Exercise goal
Transcribe the lines below word for word, starting at the line with "Toggle soft-wrap in Run output panel" and continuing through the end of the records, with that first line included. Omit the pictures.

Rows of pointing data
— Begin —

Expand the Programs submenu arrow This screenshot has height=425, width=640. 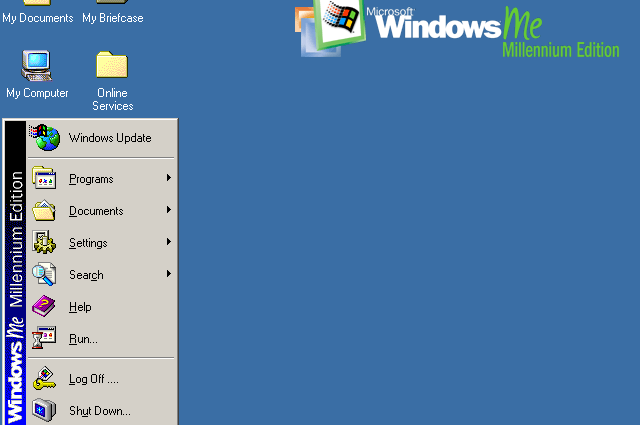[169, 178]
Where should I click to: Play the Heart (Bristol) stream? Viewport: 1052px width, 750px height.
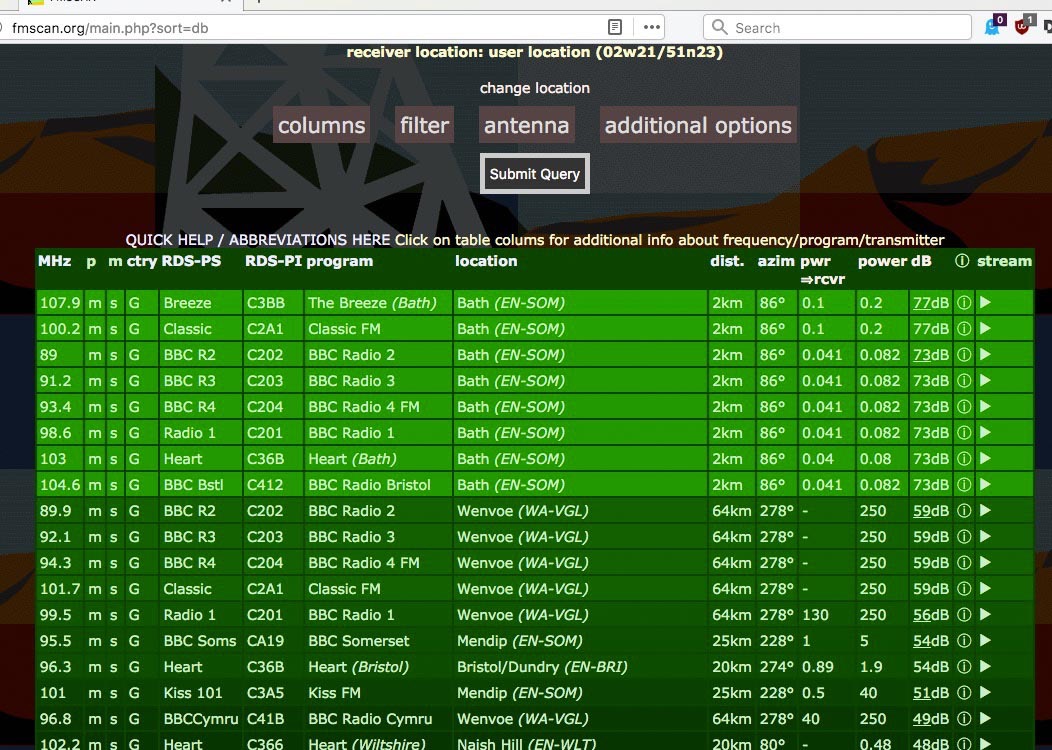click(x=984, y=666)
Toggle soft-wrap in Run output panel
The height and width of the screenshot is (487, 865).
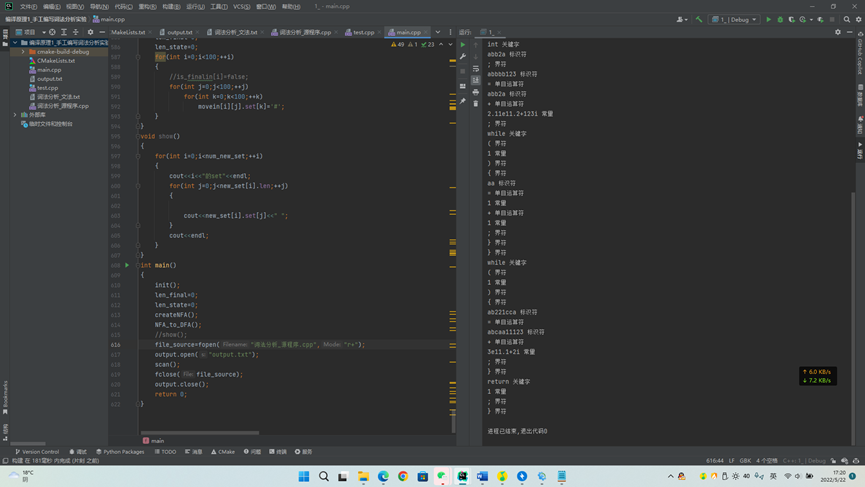tap(476, 69)
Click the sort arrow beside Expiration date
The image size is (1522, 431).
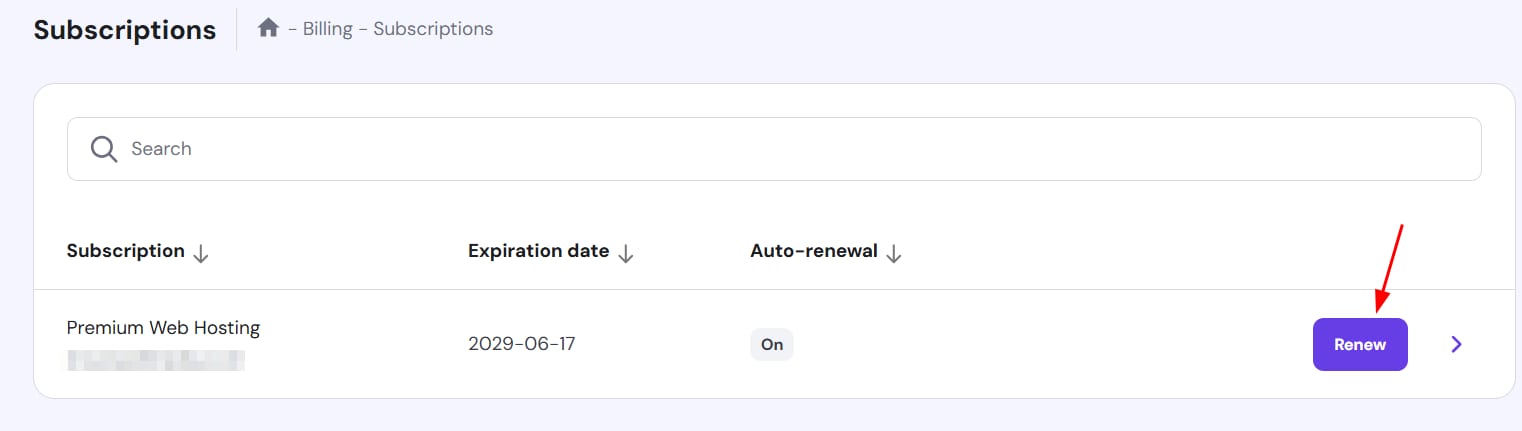[x=626, y=253]
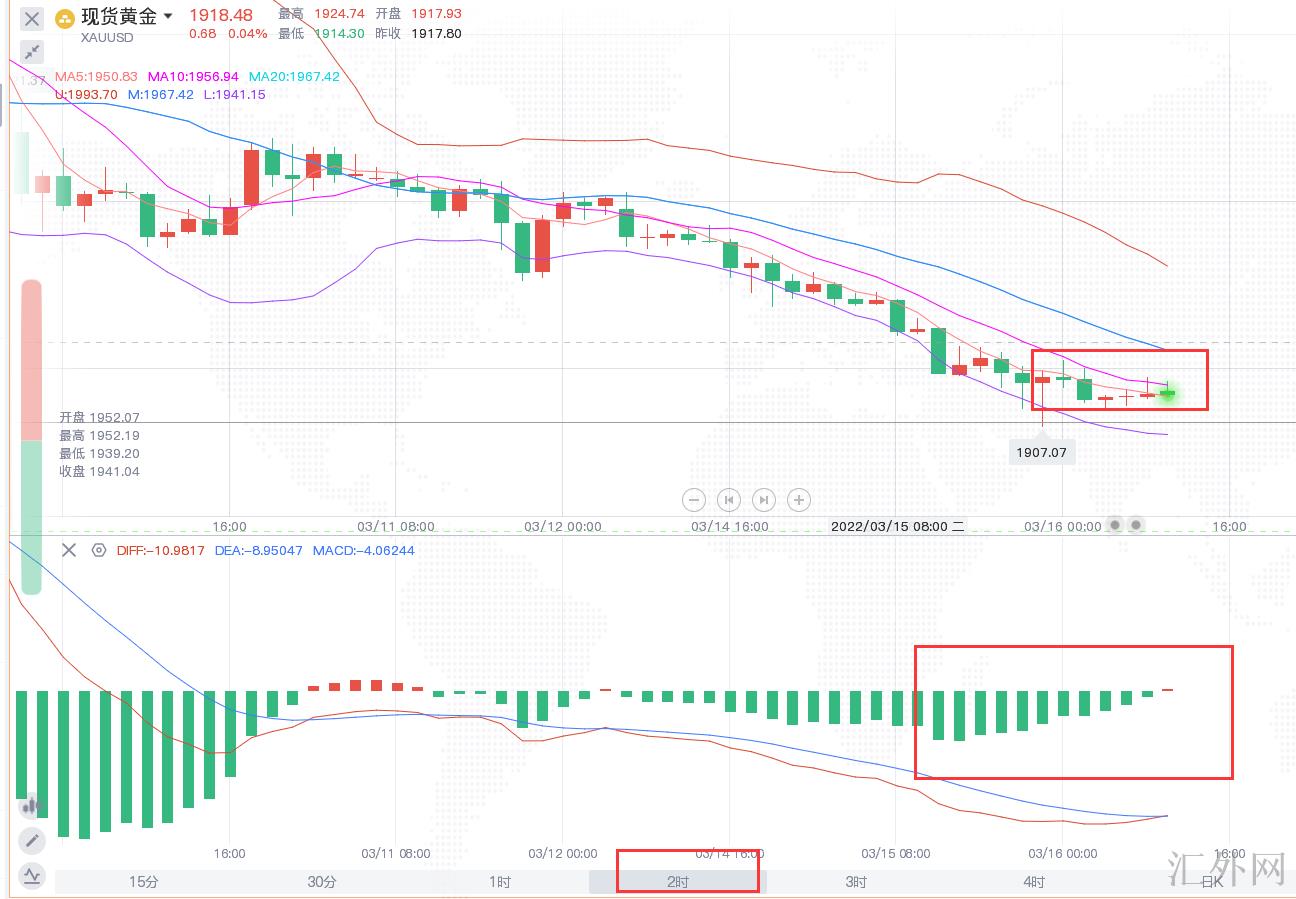
Task: Click the gold coin symbol icon
Action: coord(65,18)
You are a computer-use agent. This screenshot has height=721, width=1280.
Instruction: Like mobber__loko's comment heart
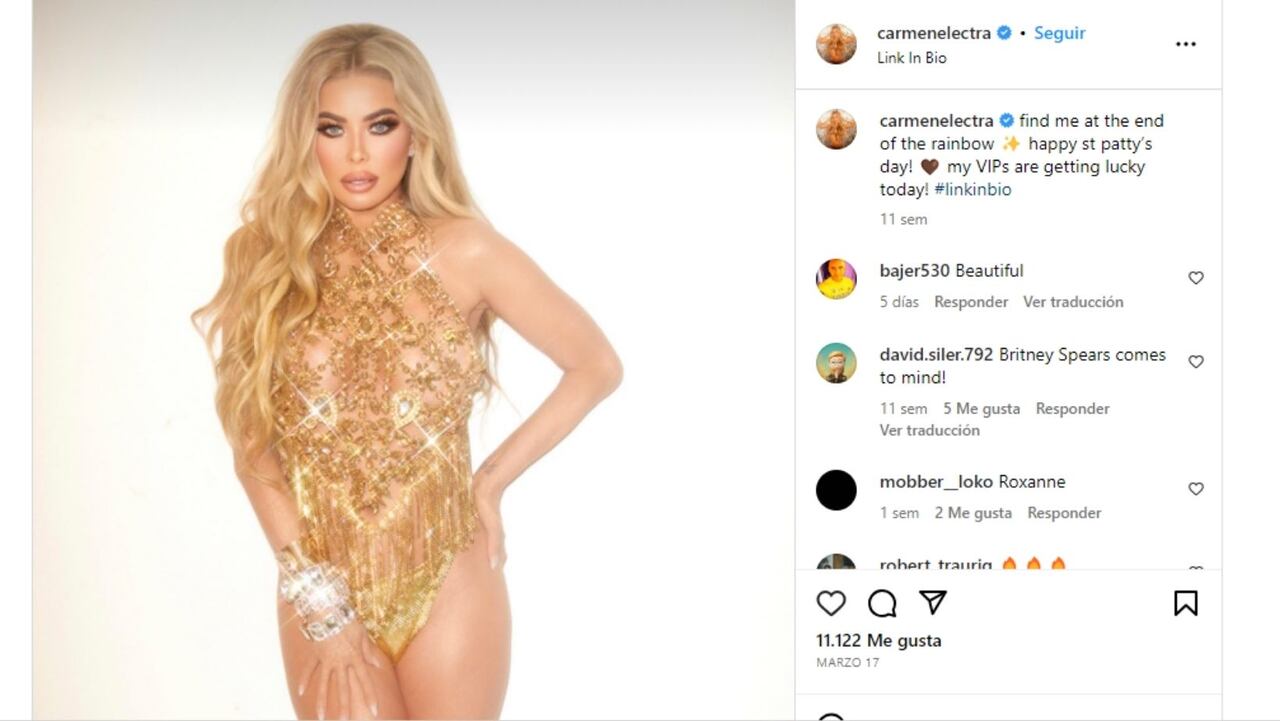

— End —

Written solution
Toggle soft-wrap in Run output panel
The height and width of the screenshot is (487, 865).
tap(476, 69)
Click the sort arrow beside Expiration date
The image size is (1522, 431).
[x=626, y=253]
Task: Click the gold coin symbol icon
Action: coord(65,18)
You are a computer-use agent. This screenshot has height=721, width=1280.
Instruction: Like mobber__loko's comment heart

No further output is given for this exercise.